__TASK PROMPT__.
Write out every one of the following entries word for word, without changing anything.

§

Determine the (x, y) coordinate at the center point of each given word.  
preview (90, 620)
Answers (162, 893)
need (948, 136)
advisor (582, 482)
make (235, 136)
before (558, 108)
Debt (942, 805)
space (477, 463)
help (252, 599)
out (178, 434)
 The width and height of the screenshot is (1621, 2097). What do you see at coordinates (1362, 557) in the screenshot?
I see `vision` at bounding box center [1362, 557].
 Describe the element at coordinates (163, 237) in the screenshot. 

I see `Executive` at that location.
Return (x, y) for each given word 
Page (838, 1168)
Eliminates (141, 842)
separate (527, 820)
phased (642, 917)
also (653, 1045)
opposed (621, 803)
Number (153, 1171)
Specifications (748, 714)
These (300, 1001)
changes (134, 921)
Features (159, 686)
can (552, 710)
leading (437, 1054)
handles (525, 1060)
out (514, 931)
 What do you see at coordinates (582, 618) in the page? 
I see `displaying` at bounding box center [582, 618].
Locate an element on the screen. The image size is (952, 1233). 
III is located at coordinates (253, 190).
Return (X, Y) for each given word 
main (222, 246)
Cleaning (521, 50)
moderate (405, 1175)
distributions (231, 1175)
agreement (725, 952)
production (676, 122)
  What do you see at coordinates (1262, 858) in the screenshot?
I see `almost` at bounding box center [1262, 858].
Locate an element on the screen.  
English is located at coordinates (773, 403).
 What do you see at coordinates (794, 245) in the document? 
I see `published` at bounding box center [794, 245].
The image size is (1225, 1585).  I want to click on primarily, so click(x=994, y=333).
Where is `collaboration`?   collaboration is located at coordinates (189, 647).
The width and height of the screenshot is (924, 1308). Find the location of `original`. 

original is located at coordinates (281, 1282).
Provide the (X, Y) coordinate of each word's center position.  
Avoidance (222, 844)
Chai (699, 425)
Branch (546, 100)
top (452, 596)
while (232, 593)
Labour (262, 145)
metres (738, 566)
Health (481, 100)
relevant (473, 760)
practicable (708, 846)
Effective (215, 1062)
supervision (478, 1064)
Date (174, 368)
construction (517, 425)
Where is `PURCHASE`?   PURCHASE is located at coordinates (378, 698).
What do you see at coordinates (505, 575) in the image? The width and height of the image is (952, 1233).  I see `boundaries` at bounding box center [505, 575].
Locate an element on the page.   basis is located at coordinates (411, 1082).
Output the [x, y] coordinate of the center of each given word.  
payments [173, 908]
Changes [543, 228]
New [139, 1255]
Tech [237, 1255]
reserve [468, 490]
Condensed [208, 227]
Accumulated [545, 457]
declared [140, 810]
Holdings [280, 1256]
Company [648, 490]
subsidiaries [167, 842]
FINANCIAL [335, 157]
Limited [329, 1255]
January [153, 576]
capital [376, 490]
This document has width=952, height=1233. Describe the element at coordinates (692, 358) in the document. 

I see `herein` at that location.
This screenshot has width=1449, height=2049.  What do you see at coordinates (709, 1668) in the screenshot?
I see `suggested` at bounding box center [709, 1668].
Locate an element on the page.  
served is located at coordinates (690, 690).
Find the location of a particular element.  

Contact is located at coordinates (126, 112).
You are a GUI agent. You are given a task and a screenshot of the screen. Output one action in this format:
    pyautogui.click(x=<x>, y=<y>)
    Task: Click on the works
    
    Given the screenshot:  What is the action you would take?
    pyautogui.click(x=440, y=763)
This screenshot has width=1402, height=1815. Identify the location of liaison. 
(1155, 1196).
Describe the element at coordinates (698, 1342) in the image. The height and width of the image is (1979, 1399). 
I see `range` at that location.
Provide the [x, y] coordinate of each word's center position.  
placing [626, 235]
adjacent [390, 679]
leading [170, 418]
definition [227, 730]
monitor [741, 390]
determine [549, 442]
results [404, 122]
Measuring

§

__WORKED SOLUTION__.
Determine the (x, y) coordinate at the center point of each given word.  
preview (90, 620)
Answers (162, 893)
need (948, 136)
advisor (582, 482)
make (235, 136)
before (558, 108)
Debt (942, 805)
space (477, 463)
help (252, 599)
out (178, 434)
 The width and height of the screenshot is (1621, 2097). What do you see at coordinates (1362, 557) in the screenshot?
I see `vision` at bounding box center [1362, 557].
 Describe the element at coordinates (163, 237) in the screenshot. 

I see `Executive` at that location.
Return (x, y) for each given word 
Page (838, 1168)
Eliminates (141, 842)
separate (527, 820)
phased (642, 917)
also (653, 1045)
opposed (621, 803)
Number (153, 1171)
Specifications (748, 714)
These (300, 1001)
changes (134, 921)
Features (159, 686)
can (552, 710)
leading (437, 1054)
handles (525, 1060)
out (514, 931)
 What do you see at coordinates (582, 618) in the page? 
I see `displaying` at bounding box center [582, 618].
Locate an element on the screen. The image size is (952, 1233). 
III is located at coordinates (253, 190).
Return (X, Y) for each given word 
main (222, 246)
Cleaning (521, 50)
moderate (405, 1175)
distributions (231, 1175)
agreement (725, 952)
production (676, 122)
  What do you see at coordinates (1262, 858) in the screenshot?
I see `almost` at bounding box center [1262, 858].
Locate an element on the screen.  
English is located at coordinates (773, 403).
 What do you see at coordinates (794, 245) in the document? 
I see `published` at bounding box center [794, 245].
The image size is (1225, 1585).  I want to click on primarily, so click(x=994, y=333).
Where is `collaboration`?   collaboration is located at coordinates (189, 647).
The width and height of the screenshot is (924, 1308). Find the location of `original`. 

original is located at coordinates (281, 1282).
Provide the (X, Y) coordinate of each word's center position.  
Avoidance (222, 844)
Chai (699, 425)
Branch (546, 100)
top (452, 596)
while (232, 593)
Labour (262, 145)
metres (738, 566)
Health (481, 100)
relevant (473, 760)
practicable (708, 846)
Effective (215, 1062)
supervision (478, 1064)
Date (174, 368)
construction (517, 425)
Where is `PURCHASE`?   PURCHASE is located at coordinates (378, 698).
What do you see at coordinates (505, 575) in the image? The width and height of the image is (952, 1233).  I see `boundaries` at bounding box center [505, 575].
Locate an element on the page.   basis is located at coordinates (411, 1082).
Output the [x, y] coordinate of the center of each given word.  
payments [173, 908]
Changes [543, 228]
New [139, 1255]
Tech [237, 1255]
reserve [468, 490]
Condensed [208, 227]
Accumulated [545, 457]
declared [140, 810]
Holdings [280, 1256]
Company [648, 490]
subsidiaries [167, 842]
FINANCIAL [335, 157]
Limited [329, 1255]
January [153, 576]
capital [376, 490]
This document has width=952, height=1233. Describe the element at coordinates (692, 358) in the document. 

I see `herein` at that location.
This screenshot has width=1449, height=2049.  What do you see at coordinates (709, 1668) in the screenshot?
I see `suggested` at bounding box center [709, 1668].
Locate an element on the page.  
served is located at coordinates (690, 690).
Find the location of a particular element.  

Contact is located at coordinates (126, 112).
You are a GUI agent. You are given a task and a screenshot of the screen. Output one action in this format:
    pyautogui.click(x=<x>, y=<y>)
    Task: Click on the works
    
    Given the screenshot:  What is the action you would take?
    pyautogui.click(x=440, y=763)
This screenshot has width=1402, height=1815. Identify the location of liaison. 
(1155, 1196).
Describe the element at coordinates (698, 1342) in the image. The height and width of the image is (1979, 1399). 
I see `range` at that location.
Provide the [x, y] coordinate of each word's center position.  
placing [626, 235]
adjacent [390, 679]
leading [170, 418]
definition [227, 730]
monitor [741, 390]
determine [549, 442]
results [404, 122]
Measuring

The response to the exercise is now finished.